WRITTEN PROBLEM: List each line in the records below that contains the word "dropdown", copying every line in full. Treat capitalization as significant.

DATA PROVIDED:
***

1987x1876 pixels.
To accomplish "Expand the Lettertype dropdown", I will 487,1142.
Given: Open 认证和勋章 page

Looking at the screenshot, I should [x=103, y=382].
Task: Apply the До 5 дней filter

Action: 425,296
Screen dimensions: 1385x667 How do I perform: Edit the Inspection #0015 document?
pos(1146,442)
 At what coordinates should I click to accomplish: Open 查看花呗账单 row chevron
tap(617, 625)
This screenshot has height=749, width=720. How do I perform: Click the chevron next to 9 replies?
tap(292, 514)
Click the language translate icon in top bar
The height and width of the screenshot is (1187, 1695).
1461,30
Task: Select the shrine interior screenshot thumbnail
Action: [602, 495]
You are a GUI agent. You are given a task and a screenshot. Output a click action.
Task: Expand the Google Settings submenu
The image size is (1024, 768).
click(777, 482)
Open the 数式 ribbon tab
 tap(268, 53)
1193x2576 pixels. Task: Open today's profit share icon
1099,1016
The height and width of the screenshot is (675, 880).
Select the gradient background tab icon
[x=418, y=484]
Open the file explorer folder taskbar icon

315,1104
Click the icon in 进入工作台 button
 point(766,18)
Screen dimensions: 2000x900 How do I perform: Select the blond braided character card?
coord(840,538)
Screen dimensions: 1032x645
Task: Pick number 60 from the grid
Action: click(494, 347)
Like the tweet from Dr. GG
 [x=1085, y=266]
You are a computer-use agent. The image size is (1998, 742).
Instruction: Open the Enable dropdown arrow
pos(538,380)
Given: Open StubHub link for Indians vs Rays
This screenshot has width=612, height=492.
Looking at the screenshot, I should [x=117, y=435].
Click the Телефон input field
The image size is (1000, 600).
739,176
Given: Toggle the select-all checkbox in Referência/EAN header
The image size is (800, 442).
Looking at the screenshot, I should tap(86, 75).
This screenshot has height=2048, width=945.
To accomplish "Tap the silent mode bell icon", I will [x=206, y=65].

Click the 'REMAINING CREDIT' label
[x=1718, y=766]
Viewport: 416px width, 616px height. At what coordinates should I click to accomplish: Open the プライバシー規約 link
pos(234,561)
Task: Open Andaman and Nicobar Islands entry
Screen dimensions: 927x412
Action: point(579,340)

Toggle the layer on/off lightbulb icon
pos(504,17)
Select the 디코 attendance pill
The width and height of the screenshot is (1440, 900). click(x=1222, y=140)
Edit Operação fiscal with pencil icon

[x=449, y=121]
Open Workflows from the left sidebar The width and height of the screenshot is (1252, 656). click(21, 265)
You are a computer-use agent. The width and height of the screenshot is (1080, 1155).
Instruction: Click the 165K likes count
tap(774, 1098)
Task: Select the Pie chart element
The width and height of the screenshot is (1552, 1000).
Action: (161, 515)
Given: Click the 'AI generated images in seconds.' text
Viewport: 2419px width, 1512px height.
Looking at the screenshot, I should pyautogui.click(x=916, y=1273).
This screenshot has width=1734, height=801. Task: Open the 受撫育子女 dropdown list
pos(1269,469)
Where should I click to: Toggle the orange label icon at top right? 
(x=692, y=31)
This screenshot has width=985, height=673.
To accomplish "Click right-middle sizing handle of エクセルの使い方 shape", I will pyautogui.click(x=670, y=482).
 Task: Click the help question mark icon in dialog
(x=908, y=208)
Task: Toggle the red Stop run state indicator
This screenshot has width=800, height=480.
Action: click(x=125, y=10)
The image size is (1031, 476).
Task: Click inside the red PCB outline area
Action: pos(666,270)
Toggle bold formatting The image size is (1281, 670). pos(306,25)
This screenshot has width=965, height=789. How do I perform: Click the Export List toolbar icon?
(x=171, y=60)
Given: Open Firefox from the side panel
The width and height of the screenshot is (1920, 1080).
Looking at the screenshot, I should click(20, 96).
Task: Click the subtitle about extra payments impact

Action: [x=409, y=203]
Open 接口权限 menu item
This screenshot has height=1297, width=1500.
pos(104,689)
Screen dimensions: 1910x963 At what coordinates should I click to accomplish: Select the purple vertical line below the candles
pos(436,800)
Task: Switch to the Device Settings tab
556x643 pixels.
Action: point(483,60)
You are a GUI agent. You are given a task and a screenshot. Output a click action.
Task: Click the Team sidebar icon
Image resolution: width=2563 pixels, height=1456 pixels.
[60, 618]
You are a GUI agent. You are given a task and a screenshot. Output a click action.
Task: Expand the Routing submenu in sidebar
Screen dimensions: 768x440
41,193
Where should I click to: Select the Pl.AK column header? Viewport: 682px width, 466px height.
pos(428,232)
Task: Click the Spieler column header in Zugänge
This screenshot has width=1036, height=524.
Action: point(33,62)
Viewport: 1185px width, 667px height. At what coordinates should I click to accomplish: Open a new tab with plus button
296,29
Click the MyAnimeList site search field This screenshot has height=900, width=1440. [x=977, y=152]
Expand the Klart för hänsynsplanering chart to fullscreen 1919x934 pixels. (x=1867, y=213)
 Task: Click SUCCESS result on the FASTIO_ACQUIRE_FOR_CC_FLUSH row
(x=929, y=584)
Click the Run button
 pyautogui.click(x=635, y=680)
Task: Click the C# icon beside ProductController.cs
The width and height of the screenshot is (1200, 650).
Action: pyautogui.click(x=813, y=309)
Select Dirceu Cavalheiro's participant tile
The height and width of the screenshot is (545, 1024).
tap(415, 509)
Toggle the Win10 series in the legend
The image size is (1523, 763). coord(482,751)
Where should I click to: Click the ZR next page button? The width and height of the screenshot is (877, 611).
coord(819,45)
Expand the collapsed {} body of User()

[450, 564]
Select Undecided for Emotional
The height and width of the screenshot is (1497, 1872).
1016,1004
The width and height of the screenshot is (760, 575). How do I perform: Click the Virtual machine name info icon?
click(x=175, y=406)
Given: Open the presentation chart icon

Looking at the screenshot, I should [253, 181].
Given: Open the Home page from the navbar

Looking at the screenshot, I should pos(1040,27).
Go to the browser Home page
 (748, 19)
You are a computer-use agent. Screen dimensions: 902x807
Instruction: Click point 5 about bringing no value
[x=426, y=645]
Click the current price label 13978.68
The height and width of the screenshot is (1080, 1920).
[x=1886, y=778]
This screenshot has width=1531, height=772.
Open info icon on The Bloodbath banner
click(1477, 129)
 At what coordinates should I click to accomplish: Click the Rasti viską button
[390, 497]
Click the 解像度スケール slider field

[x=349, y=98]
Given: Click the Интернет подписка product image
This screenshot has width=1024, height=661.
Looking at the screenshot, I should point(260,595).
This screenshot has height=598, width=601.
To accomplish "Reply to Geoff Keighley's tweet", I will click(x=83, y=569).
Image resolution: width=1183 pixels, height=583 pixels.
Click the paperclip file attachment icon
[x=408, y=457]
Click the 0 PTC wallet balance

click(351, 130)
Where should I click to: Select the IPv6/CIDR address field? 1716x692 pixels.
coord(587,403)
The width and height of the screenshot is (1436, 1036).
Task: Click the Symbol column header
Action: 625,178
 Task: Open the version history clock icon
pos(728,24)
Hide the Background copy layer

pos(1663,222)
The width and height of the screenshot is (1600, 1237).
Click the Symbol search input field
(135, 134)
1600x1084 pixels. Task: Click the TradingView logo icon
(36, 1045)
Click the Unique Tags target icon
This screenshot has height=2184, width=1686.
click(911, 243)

***

SOLUTION FOR THIS EXERCISE:
To accomplish "Expand the Lettertype dropdown", I will 487,1142.
Instruction: Open the Enable dropdown arrow
This screenshot has width=1734, height=801. Task: Open the 受撫育子女 dropdown list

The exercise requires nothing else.